▶ _The task_
The lines below, from the one holding "Where should I click to: Open" through the final line, are to be copied exactly, with no other lines and no pictures.

(Source data)
= = = = =
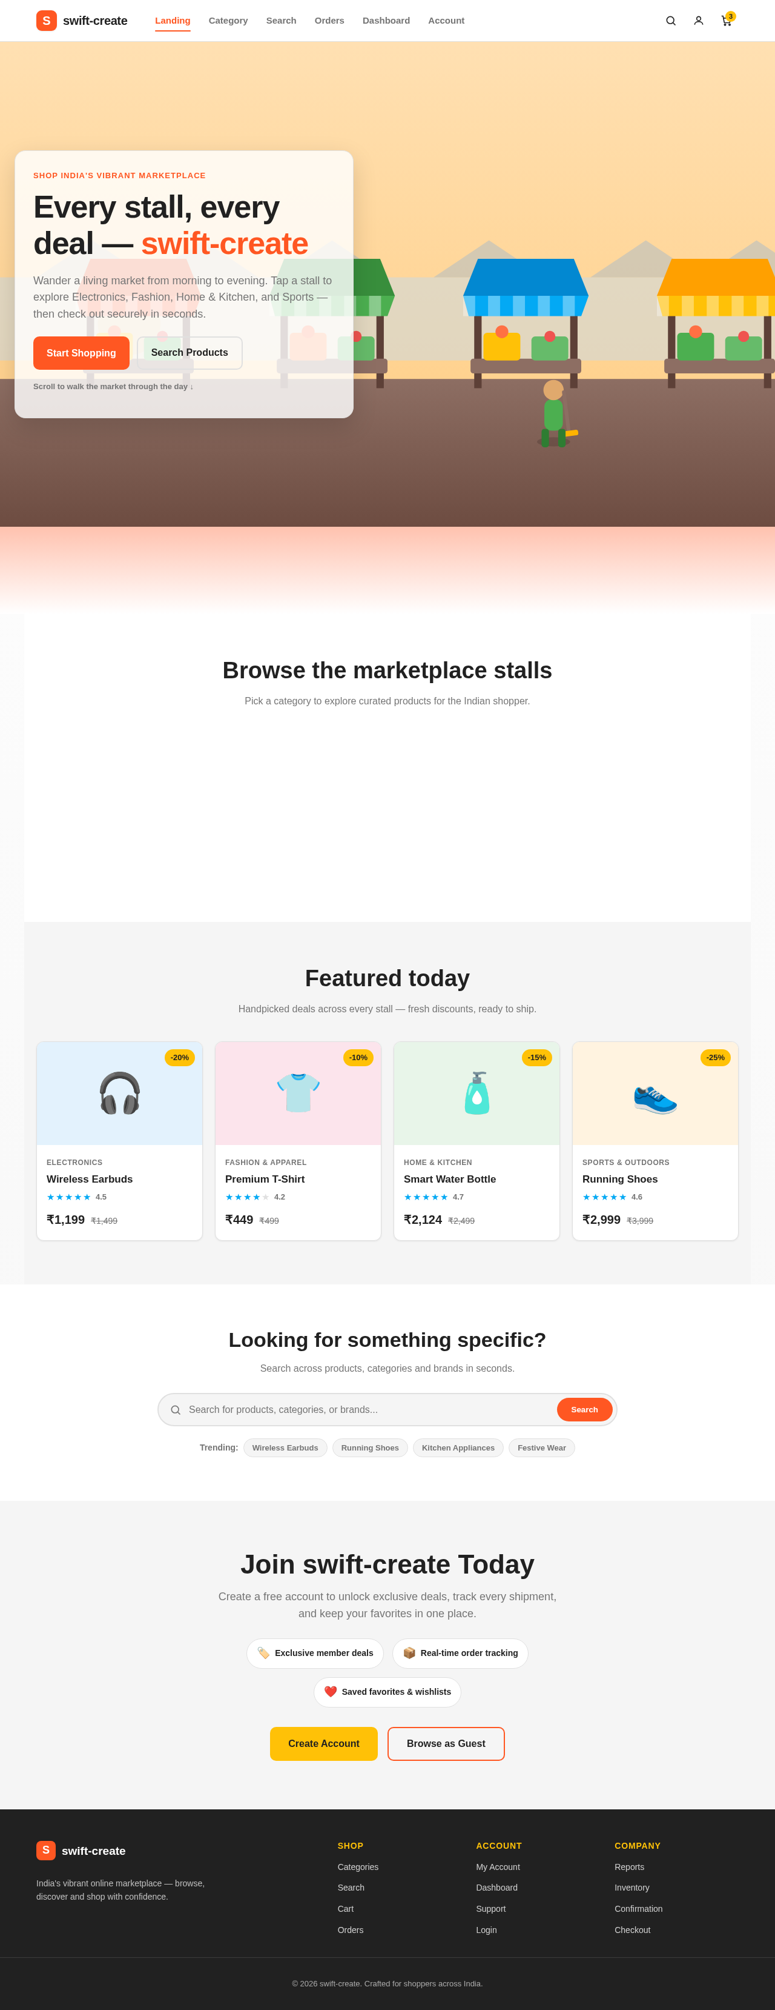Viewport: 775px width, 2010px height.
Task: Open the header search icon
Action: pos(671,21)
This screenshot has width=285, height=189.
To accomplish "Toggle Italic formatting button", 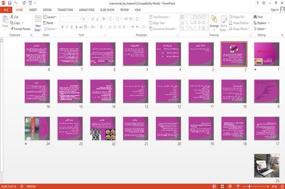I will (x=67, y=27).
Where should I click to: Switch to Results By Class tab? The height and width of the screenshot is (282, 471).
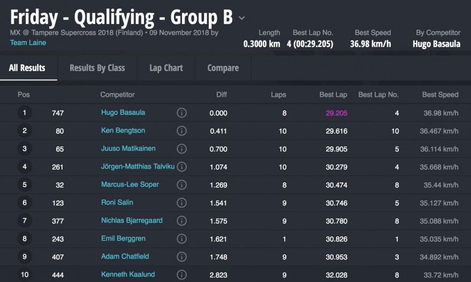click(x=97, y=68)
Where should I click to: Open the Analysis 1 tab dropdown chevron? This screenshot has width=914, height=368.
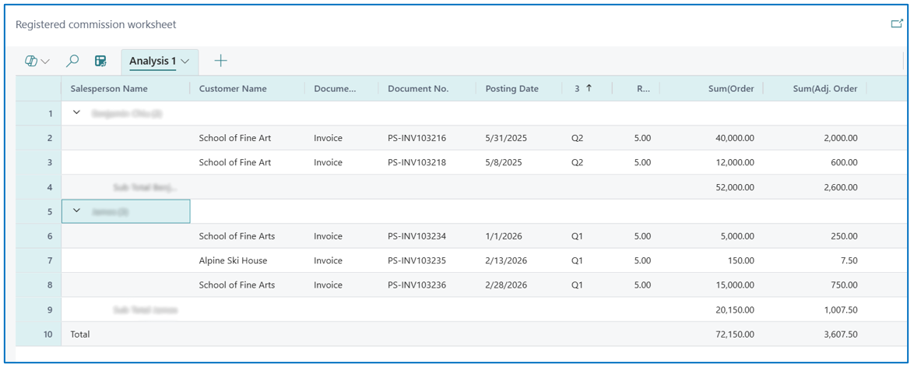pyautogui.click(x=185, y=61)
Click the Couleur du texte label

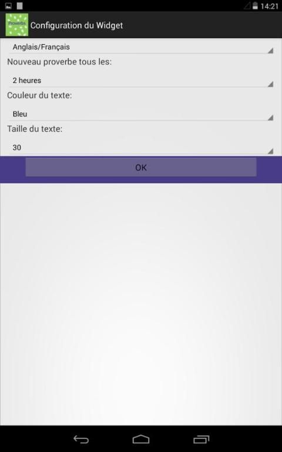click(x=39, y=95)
= = = = =
▶ _Reply to the task_
Where should I click to: Open the Analysis 1 tab dropdown chevron? This screenshot has width=914, height=368.
pyautogui.click(x=185, y=61)
Click the Couleur du texte label

click(x=39, y=95)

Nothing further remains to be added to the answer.